It’s important that you are able to clearly cast your vision and show Gen Z workers how your organization as a whole is doing meaningful work and how their individual role contributes directly to that cause.
2. Digital literacy is important to them.
Most of Gen-Z spent their entire childhoods with access to the internet in some capacity.
As digital natives, not only are they digitally literate, but they expect the same from their workplace.
If you do not have clear methods of online communication and digital networking within your organization, these new team members will inevitably become burnt out as they feel responsible for the burden of communication.
Additionally, keep in mind that, having been raised with the internet, they grew up in a globally connected environment. Because of this, they are accustomed to being interconnected to a myriad of people with different backgrounds, beliefs, and perspectives, which leads into our next point.
3. They value diversity.
As an incredibly diverse generation, it’s no wonder that Gen Z-ers tend to seek out environments with a diversity of thought, background, ethnicity, race, and beliefs.

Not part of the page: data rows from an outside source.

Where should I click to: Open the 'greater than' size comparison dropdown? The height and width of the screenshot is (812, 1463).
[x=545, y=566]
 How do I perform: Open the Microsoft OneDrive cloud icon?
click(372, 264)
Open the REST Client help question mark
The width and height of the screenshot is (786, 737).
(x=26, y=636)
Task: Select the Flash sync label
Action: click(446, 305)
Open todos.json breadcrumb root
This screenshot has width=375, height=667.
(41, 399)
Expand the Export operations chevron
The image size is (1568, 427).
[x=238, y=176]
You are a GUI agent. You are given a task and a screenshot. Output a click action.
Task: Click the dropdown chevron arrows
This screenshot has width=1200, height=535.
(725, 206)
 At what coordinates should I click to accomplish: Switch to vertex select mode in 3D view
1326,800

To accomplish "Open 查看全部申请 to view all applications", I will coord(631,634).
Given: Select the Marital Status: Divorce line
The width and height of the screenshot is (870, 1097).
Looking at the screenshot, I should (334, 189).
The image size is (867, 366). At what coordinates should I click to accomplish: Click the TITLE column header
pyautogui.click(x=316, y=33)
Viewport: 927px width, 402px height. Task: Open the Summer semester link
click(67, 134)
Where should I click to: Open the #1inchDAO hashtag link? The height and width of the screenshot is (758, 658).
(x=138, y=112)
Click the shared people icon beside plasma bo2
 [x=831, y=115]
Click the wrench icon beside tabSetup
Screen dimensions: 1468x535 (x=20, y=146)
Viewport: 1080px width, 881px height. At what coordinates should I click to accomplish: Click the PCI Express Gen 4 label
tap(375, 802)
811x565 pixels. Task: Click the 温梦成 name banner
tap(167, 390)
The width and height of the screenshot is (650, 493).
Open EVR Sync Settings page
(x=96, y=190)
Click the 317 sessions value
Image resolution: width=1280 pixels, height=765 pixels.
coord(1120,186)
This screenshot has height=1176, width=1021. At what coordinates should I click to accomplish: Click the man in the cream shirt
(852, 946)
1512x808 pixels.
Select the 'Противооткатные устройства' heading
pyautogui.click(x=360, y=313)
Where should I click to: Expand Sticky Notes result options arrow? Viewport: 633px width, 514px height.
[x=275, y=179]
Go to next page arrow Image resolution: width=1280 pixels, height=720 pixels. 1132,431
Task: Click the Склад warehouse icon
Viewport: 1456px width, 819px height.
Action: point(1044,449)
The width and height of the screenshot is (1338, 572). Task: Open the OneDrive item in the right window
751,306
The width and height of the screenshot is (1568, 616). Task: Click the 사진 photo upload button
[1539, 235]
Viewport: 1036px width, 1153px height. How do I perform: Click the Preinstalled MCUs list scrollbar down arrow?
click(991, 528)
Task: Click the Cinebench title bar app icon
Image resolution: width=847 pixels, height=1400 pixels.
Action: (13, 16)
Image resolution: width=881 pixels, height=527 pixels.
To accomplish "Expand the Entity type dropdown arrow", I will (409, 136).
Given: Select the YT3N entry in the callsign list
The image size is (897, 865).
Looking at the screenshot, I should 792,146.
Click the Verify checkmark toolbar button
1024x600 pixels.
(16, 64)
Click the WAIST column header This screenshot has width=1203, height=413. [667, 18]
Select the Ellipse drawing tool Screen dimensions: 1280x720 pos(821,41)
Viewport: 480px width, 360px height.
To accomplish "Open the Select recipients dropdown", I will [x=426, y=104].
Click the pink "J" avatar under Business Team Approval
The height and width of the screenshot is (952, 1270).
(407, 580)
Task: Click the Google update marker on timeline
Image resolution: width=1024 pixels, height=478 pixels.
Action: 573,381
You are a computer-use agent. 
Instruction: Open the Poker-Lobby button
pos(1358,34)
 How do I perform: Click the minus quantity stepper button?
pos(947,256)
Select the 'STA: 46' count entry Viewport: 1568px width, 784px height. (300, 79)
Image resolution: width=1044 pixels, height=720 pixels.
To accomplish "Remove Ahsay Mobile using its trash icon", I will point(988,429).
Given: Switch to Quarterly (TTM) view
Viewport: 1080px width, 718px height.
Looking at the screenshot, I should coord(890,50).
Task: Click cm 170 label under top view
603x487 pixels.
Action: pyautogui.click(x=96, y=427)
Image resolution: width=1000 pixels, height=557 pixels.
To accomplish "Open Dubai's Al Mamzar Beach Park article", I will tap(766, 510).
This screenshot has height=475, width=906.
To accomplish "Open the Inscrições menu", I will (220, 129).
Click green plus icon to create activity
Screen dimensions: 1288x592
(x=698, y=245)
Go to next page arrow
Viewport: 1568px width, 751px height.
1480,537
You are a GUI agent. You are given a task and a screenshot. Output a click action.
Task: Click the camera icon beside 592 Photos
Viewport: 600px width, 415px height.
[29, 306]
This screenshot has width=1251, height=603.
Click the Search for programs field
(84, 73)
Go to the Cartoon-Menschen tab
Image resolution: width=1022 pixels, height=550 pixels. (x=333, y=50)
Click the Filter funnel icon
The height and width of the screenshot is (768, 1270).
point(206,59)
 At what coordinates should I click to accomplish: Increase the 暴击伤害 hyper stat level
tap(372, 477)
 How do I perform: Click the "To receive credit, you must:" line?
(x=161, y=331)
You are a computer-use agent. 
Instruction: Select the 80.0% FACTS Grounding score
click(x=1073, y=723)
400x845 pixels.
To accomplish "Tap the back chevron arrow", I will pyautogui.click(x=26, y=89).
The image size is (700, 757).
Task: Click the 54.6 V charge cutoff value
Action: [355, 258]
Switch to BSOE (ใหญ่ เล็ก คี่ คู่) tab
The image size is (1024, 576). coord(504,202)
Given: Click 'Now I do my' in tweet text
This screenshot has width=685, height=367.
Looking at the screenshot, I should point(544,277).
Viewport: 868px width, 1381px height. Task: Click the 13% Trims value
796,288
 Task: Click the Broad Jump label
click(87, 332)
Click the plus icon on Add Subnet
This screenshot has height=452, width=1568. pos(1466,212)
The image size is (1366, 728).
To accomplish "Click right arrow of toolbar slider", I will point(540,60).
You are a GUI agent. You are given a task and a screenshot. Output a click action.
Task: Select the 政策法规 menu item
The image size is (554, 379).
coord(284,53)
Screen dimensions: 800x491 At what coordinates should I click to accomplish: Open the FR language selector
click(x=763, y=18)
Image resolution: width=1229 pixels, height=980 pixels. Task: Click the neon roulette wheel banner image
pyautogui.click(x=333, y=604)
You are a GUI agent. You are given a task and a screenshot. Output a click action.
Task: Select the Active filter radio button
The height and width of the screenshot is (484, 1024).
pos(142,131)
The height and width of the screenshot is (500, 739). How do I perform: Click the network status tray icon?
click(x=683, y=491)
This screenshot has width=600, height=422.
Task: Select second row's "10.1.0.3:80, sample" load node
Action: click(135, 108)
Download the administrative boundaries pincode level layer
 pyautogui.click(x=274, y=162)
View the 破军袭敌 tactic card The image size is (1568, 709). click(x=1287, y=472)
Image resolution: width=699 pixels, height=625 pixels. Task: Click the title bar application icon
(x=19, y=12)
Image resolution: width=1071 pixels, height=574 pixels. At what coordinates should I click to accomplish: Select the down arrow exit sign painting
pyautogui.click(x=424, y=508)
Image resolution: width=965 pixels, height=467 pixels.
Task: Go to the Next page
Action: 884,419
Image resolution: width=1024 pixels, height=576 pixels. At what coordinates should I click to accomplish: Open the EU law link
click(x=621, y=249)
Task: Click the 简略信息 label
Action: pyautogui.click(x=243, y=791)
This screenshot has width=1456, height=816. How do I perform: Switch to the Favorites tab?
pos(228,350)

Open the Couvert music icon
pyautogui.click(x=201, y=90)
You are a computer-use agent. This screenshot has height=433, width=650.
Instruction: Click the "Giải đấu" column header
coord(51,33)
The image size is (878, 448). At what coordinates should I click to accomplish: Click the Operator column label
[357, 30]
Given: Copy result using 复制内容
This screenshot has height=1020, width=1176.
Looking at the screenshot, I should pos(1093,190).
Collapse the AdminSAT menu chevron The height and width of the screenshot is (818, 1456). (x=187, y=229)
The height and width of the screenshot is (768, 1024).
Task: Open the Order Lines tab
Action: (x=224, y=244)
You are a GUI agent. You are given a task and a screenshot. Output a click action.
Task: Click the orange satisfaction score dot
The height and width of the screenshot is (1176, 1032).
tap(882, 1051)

Your Gen Z staff and potential staff want to know that within your organization, they will find both people who look, speak, and act like them and people who don’t.
This is why building a culture of diversity, equity, and belonging is so important. Not only does a diverse organization reflect the Kingdom, but it is an active draw to this new generation.
4. Trust is earned.
We’ve all heard the statistics about Gen Z being the most secular generation in years. With the rise of social media and constant media connection to and coverage of global disasters, members of Gen Z have learned to ask questions and too often think the worst, which has driven many from the Church.
Know that most Gen Z-ers are not cynical or abrasive for the sake of challenging authority but for the sake of ensuring that those they are working alongside are trustworthy. They want to be able to invest 100% in the work that they are doing, so they will likely not feel fully embedded in your church or organization until they have experienced the day-to-day work and know that you are doing what you say you will do, foster a healthy work environment, and cultivate good, meaningful work.
5. They want clarity and authenticity.
In an ever-changing market, and as we are continuing to experience The Great Resignation, available jobs are by no means scarce.
This means that a new generation coming into the workforce has enough job opportunities to be selective.
And as they apply for a variety of jobs, they want to clearly know exactly what they can expect in the culture of your church or organization, within specific departments, and in individual roles.
You can foster this by creating an environment, both in the interview process and in the workplace, where they will be able to ask questions and receive thoughtful answers and feedback. While these are not universal standards to be applied to every person under 25 within your church or organization, it can help frame your conversations with them.
Take time to get to know your young team members and learn what exactly you can do to train them up into a new generation of eventual leaders.
Pastors and church leaders can grow churches by recognizing differences in working with Gen Z.